Parly has repeatedly emphasized the fact that the signatories of the letter are retired, to emphasize its political insignificance. Yet it is well known that “retired” generals and high-level military officials maintain close ties with their active-duty counterparts and act as the public face for them in precisely such overtly political declarations. In a further comment on Monday to France Info, Parly announced that there would be sanctions against any actively serving military officers who had signed the letter.
The Place Armes website, maintained by letter’s publicly identified editor, former Captain Jean-Pierre Fabre-Bernadac, includes a list of the first 1,500 signatories of the letter. It claims that the number of signatories has since increased to more than 7,000 in the days since it was published.
The letter, an overt threat to launch a military coup, combines hatred of Muslims with working class neighbourhoods, warning that “Islamism and the hordes of the banlieues [working class suburbs], [are] leading to numerous schisms in the nation, transforming it into territories with ideologies contrary to our constitution.”

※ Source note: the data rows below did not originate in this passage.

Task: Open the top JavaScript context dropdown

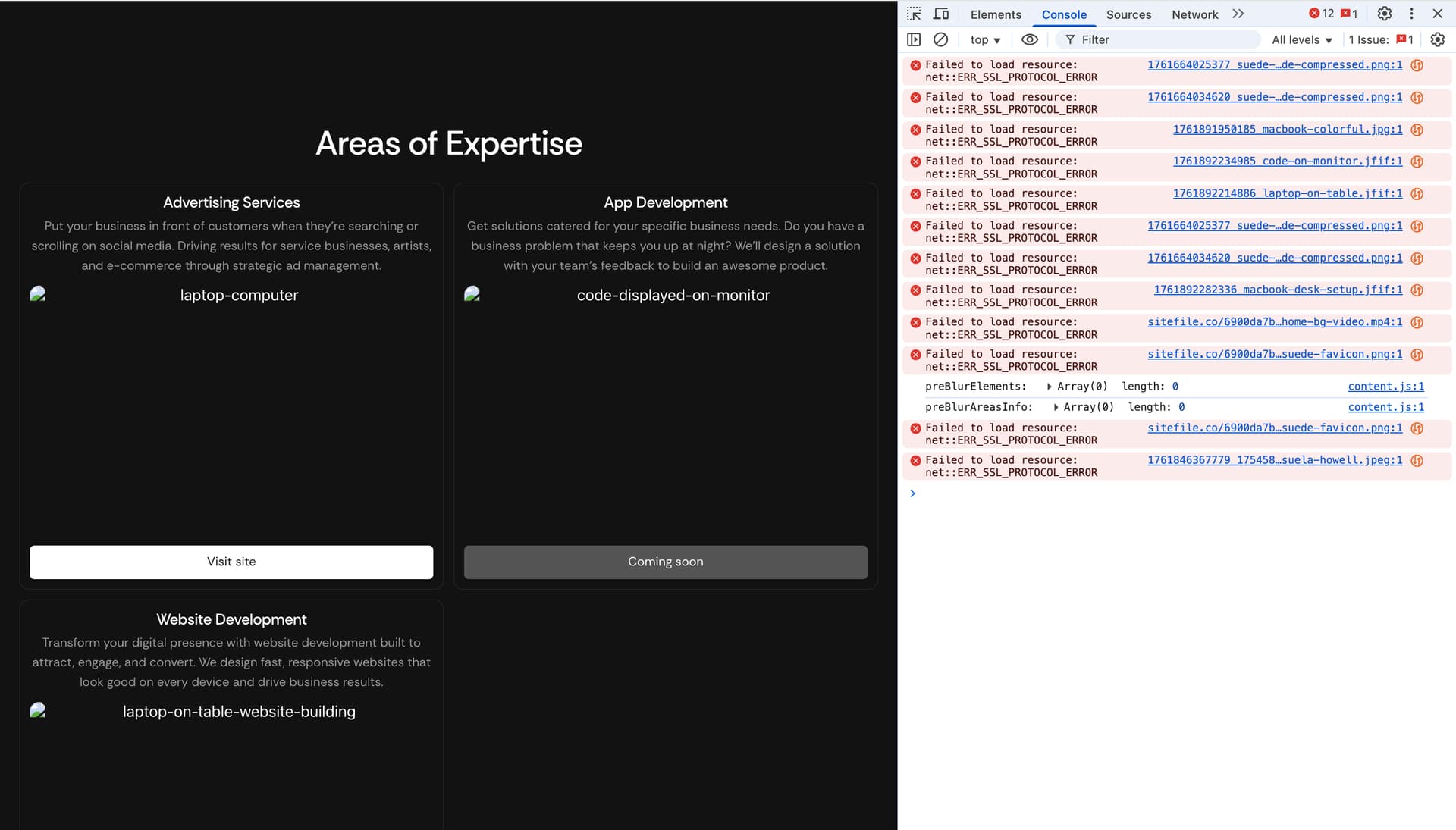Action: point(985,39)
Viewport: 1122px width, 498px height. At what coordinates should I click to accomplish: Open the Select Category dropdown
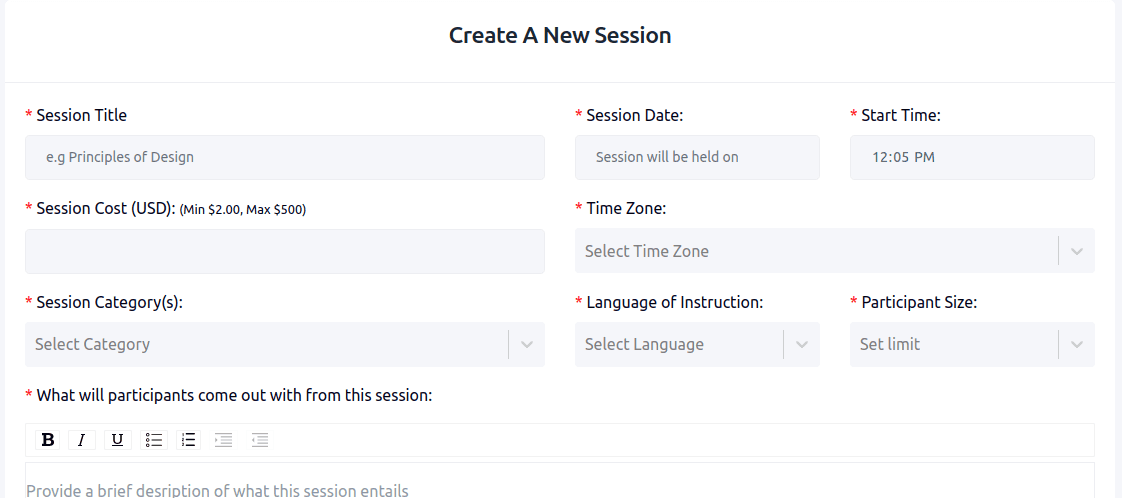click(285, 344)
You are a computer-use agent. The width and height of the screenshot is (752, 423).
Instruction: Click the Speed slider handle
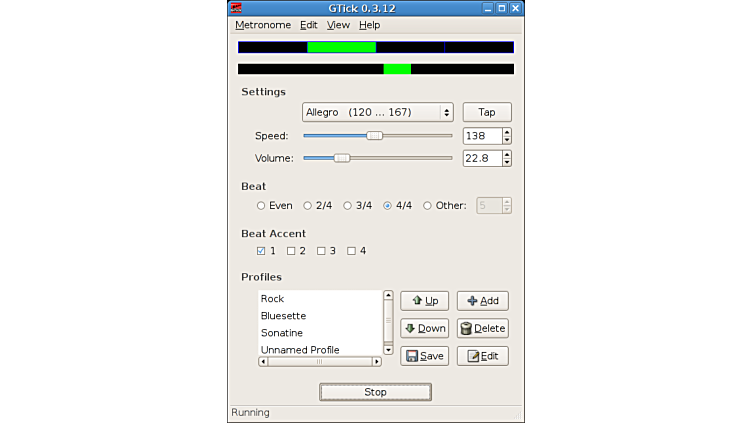point(374,136)
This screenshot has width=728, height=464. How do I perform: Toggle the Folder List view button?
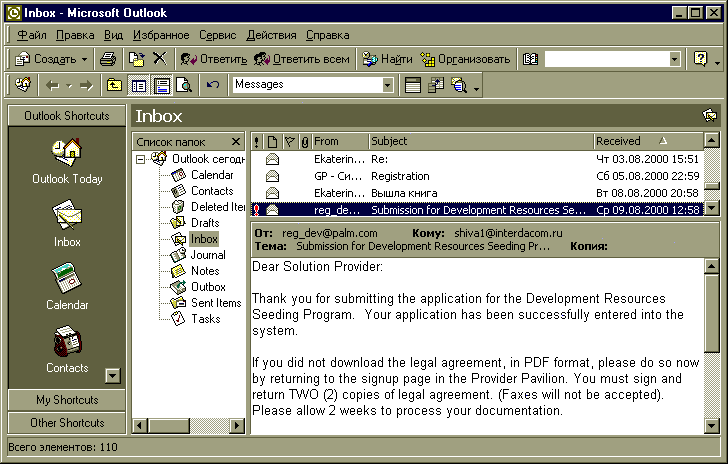pos(138,85)
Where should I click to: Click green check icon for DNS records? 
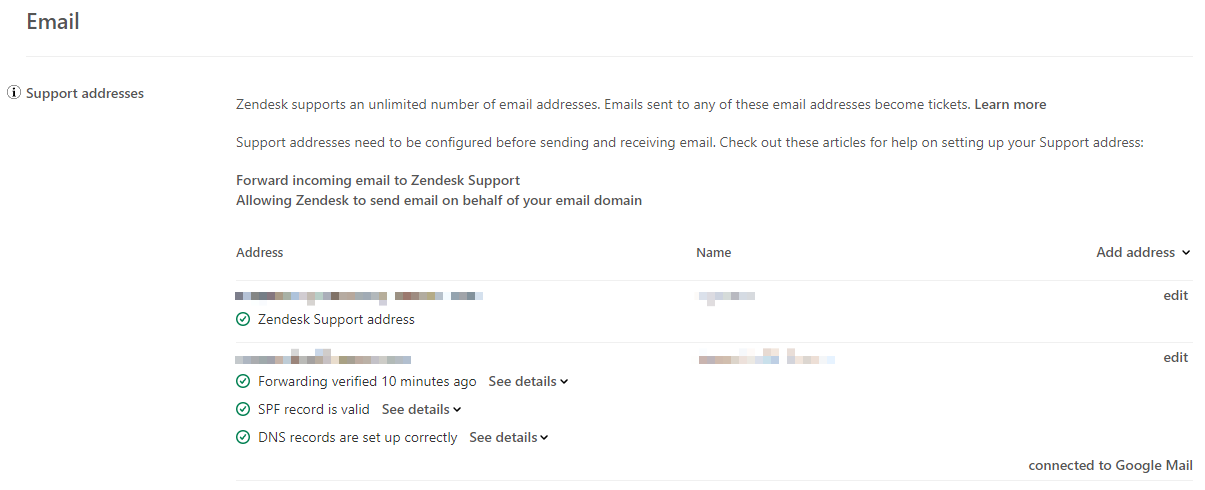[243, 437]
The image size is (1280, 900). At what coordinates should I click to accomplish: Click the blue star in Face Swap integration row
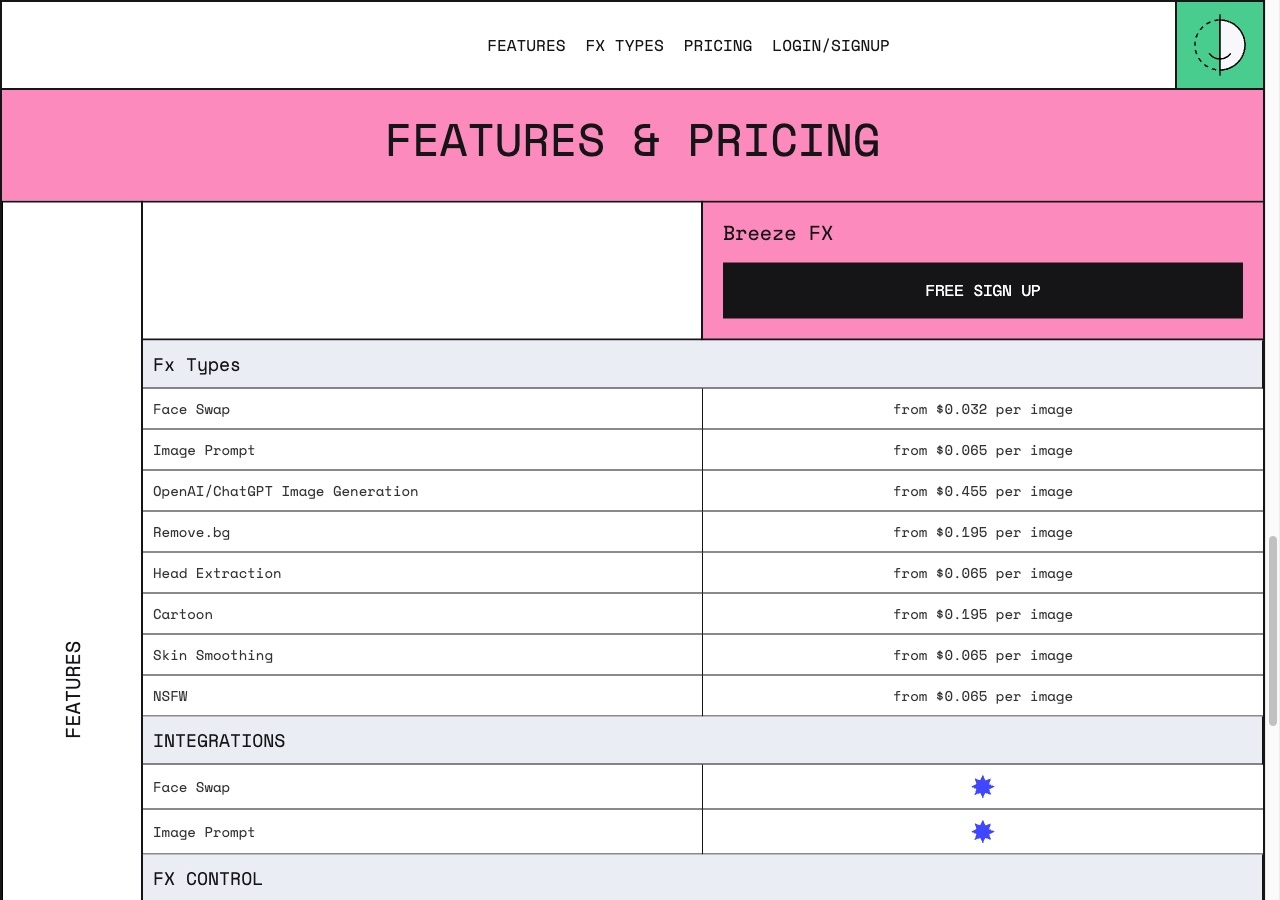tap(983, 787)
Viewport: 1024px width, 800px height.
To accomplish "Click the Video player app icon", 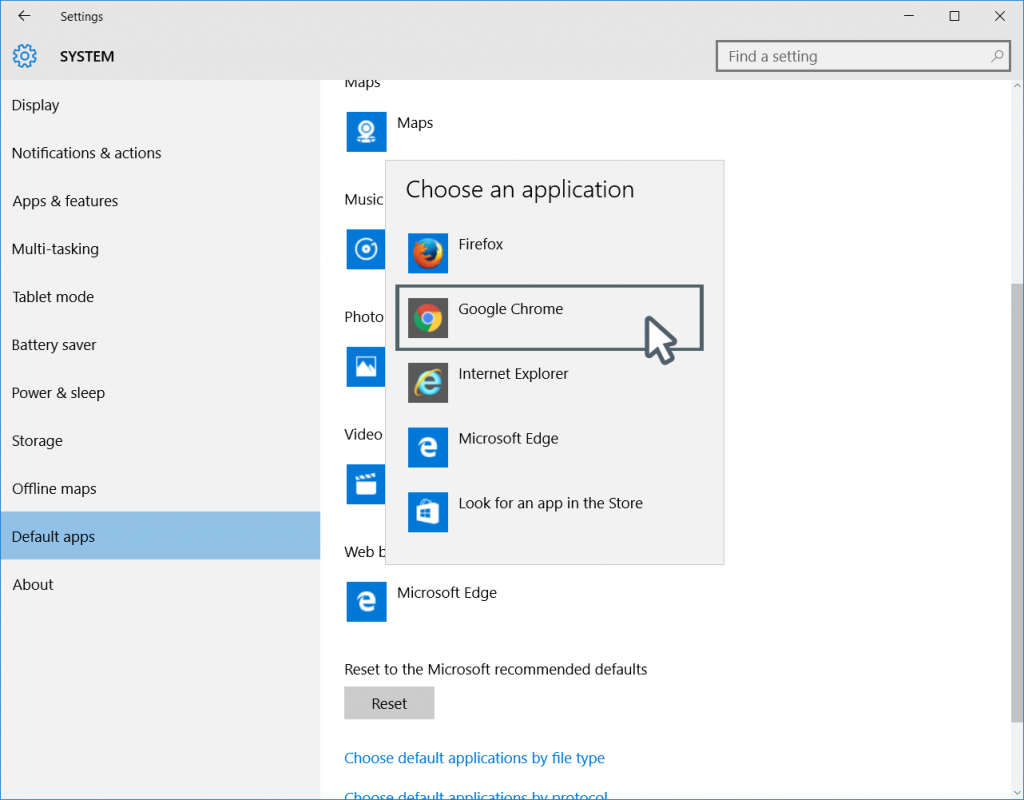I will click(x=366, y=484).
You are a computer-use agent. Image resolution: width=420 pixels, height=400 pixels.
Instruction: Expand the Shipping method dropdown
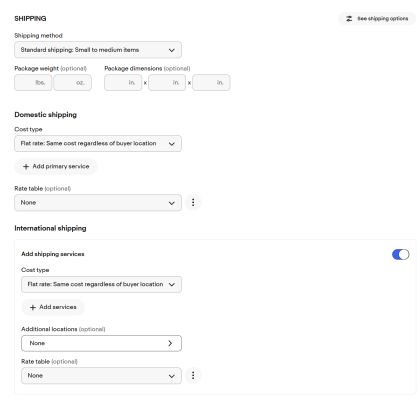click(x=98, y=50)
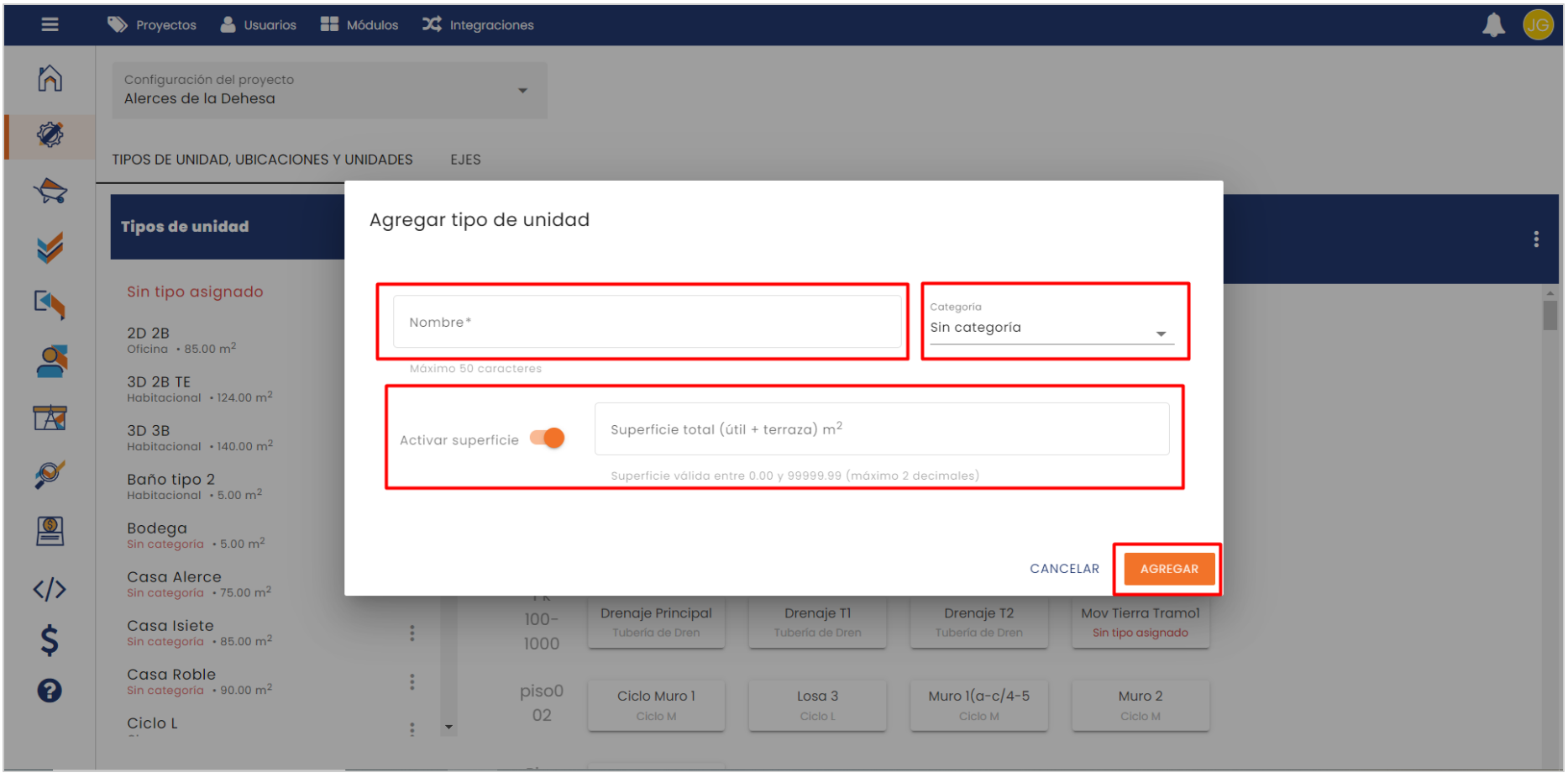Click the code brackets icon in sidebar

tap(50, 589)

Military representatives, it states, as “servants of the nation, who have always been ready to put our skin on the line for our actions, as was required by our military status, cannot be passive spectators before such actions.”
If nothing is done by the government, “complacency will continue to spread inexorably throughout society, provoking in the end an explosion and the intervention of our active-duty comrades in a perilous mission to protect our civilisation’s values and safeguard our compatriots on the national territory.
“We see that there is no more time to procrastinate, or else tomorrow civil war will put an end to the growing chaos, and the deaths, that you will be responsible for, will number in the thousands.”
If such overt threats of a military coup are circulating, it is because preparations for a coup are being discussed, and made, at high levels in the state machine. In neighboring Germany, it has already been revealed that fascist networks in the military have made far-reaching preparations for a “day X,” compiling lists of left-wing politicians to be assassinated and stockpiling arms and supplies.
The Macron government is far more fearful of a movement of the working class than it is of a fascistic coup d’état. That is why it is determined to cover up the significance of the generals’ letter. Moreover, the fascist letter largely bases itself on the anti-Muslim campaign waged by the Macron administration. Its argument denouncing the supposed danger of a Muslim “separatist” movement in France mirrors the thrust of Macron’s “anti-separatist” law, which is directed against the more than five million Muslims in France.
Amid the pandemic, Macron’s anti-Muslim campaign is aimed at dividing the working class and diverting attention from its homicidal policy of permitting the virus to spread throughout the population unchecked, in order to prevent any restriction on corporate profit-making.
Macron himself is rapidly moving to build up the forces of a police state. The government recently passed its “global security” law, which opens up the possibility of criminally persecuting civilians who film and publish acts of police brutality. Throughout 2018, riot police used tear gas, stun grenades, rubber bullets and attack dogs to repress the “yellow vest” protests against social inequality. Macron himself infamously hailed the wartime fascist dictator Pétain as a “great soldier.”
There is no progressive faction of the political establishment opposed to the turn toward dictatorship. Capitalist democracy, riven by historically unprecedented levels of social inequality, is breaking down around the world. In the United States, former President Trump sought to launch a coup d’état on January 6 and overturn the results of the presidential elections. In Spain, retired generals openly call for a military government and the massacre of “26 million” left-wing voters and their families.